=== Extracted text ===
* * *
Service members who have survived combat and war zones often face challenges adapting back to everyday life. Many military veterans suffer from paralyzing effects from posttraumatic stress disorder (PTSD).

One special group in Charlottesville is helping to change lives one canine at a time. SDV starts training puppies and then places the dogs with those in need when the dogs are about 2 years old.

After seven years in the Army, Michelle says adjusting back to civilian life has not been easy.  She tells 8 News, “For me, it’s like climbing Mount Everest every time I leave my house.”

Michelle was having trouble going out in public. Eventually, she was diagnosed with PTSD.

“For example, going to the grocery store is a task that I am not able to do. I am not able to go to Target. Wal-Mart, forget about it,” she explained.

Michelle, like many veterans, has gone through a list of treatments and therapies to no avail. But then she learned about Service Dogs of Virginia.  After about a year-long wait, she was paired with Dottie, a black Labrador retriever.

“My hope for having Dottie is that I am finally able to return to a normal life again. That I am able to have a sense of normalcy back in my life,” Michelle said.

But getting a service dog like Dottie is easier said than done. It costs approximately $40,000 over a two-year period to raise, train and place a successful service dog with a person in need. That cost is never passed on to the new owner.

“I do everything I can to raise funds. I do not pass on that cost to our clients. I write grants. We have individual donors. I get corporate sponsorships,” said Sally Day, Service Dogs of Virginia Director of Development.

Day says fundraising has been difficult, due to the coronavirus pandemic, but the organization is determined to continue the good work that they’ve been doing for over the past 10 years. She says “When the organizations began, they started with a waiting list because there was so much need.”

Michelle says that she hopes that by sharing her story other veterans will be inspired to ask for help. She reminds people that, “Not all wounds are visible.”
* * *
[Records in a dataset]
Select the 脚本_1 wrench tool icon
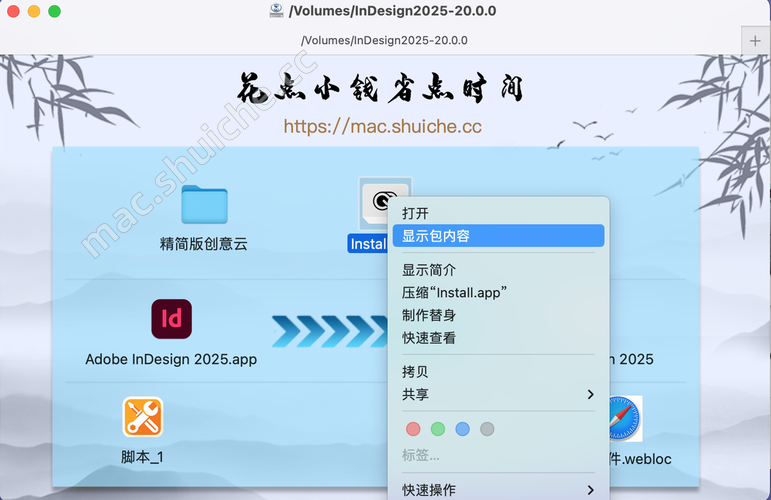Screen dimensions: 771x500 coord(142,417)
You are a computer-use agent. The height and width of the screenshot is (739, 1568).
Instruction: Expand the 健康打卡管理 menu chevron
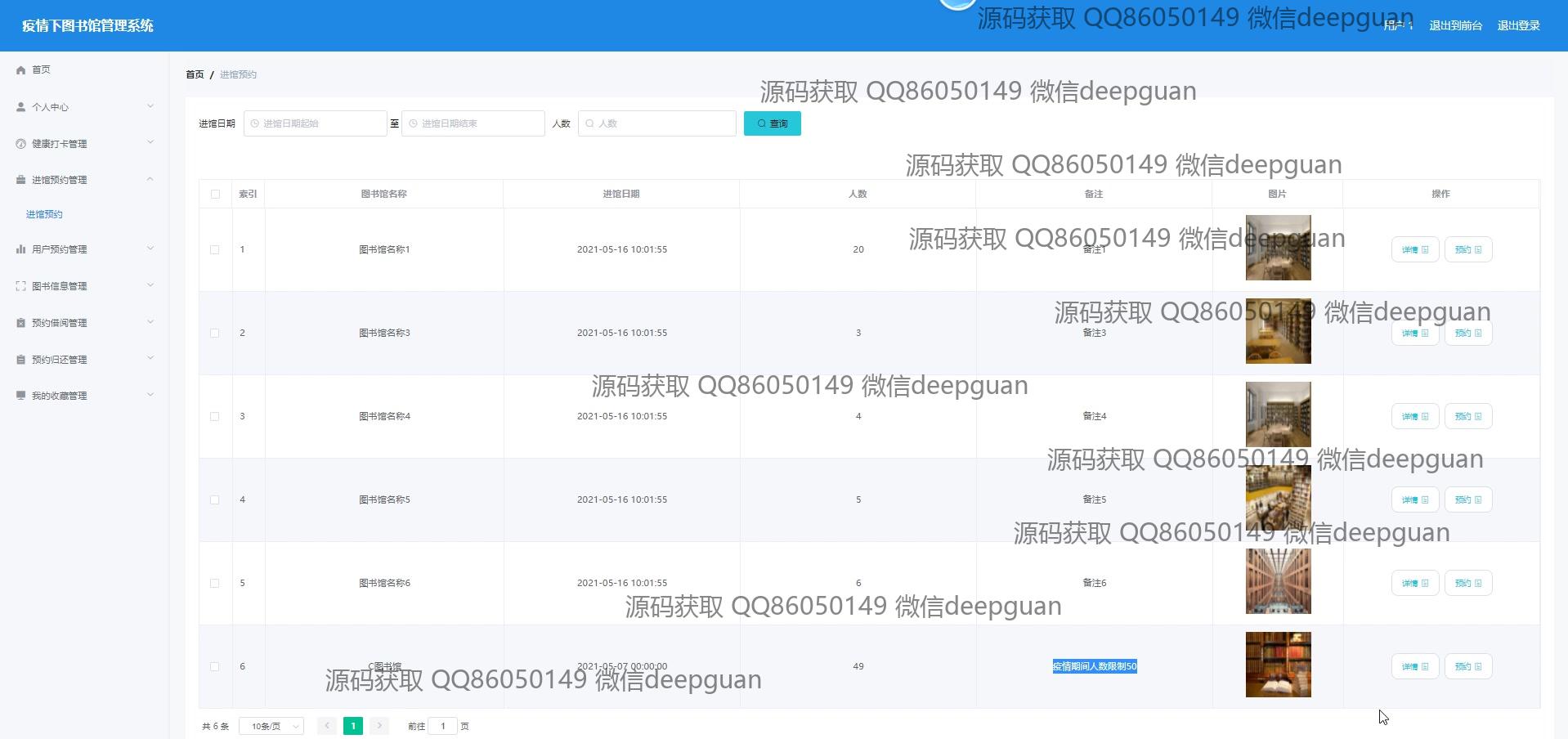[150, 143]
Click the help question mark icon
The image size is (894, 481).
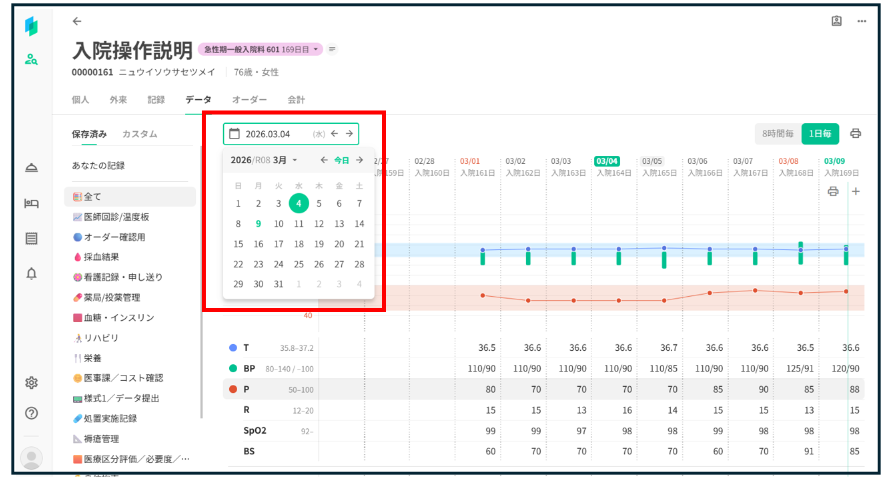(32, 413)
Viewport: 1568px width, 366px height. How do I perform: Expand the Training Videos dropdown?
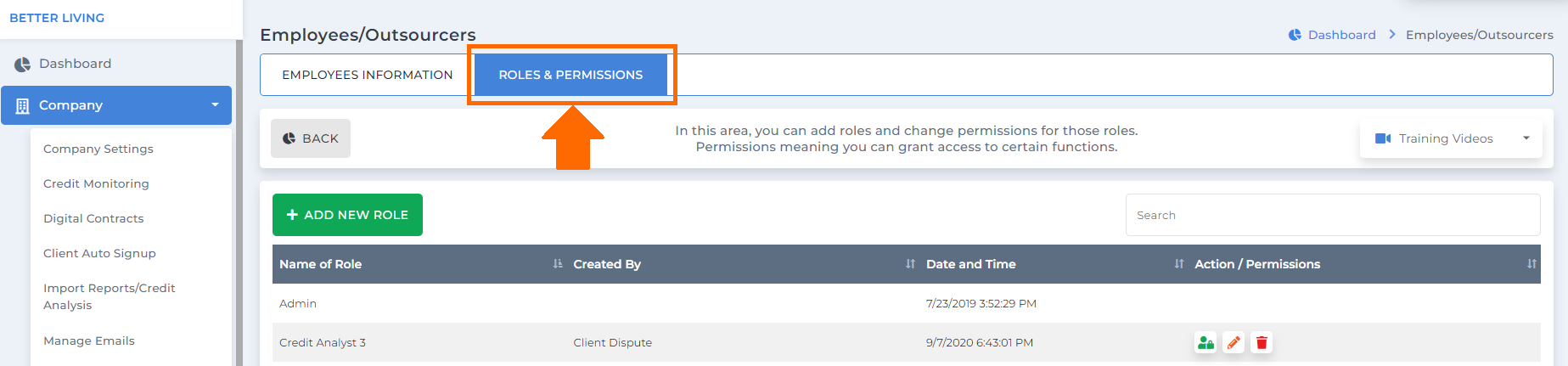(1526, 138)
* * *
=== Complete the following ===
#1 Reproduce the stretch of the article on service dogs for veterans from "One special group" through "black Labrador retriever.".
#2 Translate this sentence from the article on service dogs for veterans into Spanish: "It costs approximately $40,000 over a two-year period to raise, train and place a successful service dog with a person in need."
#3 In the article on service dogs for veterans, recast the paragraph beginning "But getting a service dog like Dottie" as a short bulleted list that keeps its main facts.

=== Solutions by task ===
#1
One special group in Charlottesville is helping to change lives one canine at a time. SDV starts training puppies and then places the dogs with those in need when the dogs are about 2 years old.

After seven years in the Army, Michelle says adjusting back to civilian life has not been easy.  She tells 8 News, “For me, it’s like climbing Mount Everest every time I leave my house.”

Michelle was having trouble going out in public. Eventually, she was diagnosed with PTSD.

“For example, going to the grocery store is a task that I am not able to do. I am not able to go to Target. Wal-Mart, forget about it,” she explained.

Michelle, like many veterans, has gone through a list of treatments and therapies to no avail. But then she learned about Service Dogs of Virginia.  After about a year-long wait, she was paired with Dottie, a black Labrador retriever.

#2 Cuesta aproximadamente 40.000 dólares, a lo largo de un período de dos años, criar, entrenar y asignar un perro de servicio exitoso a una persona que lo necesita.

#3
- Getting a service dog like Dottie is easier said than done.
- Raising, training and placing a successful service dog with a person in need costs about $40,000 over two years.
- The new owner never pays that cost.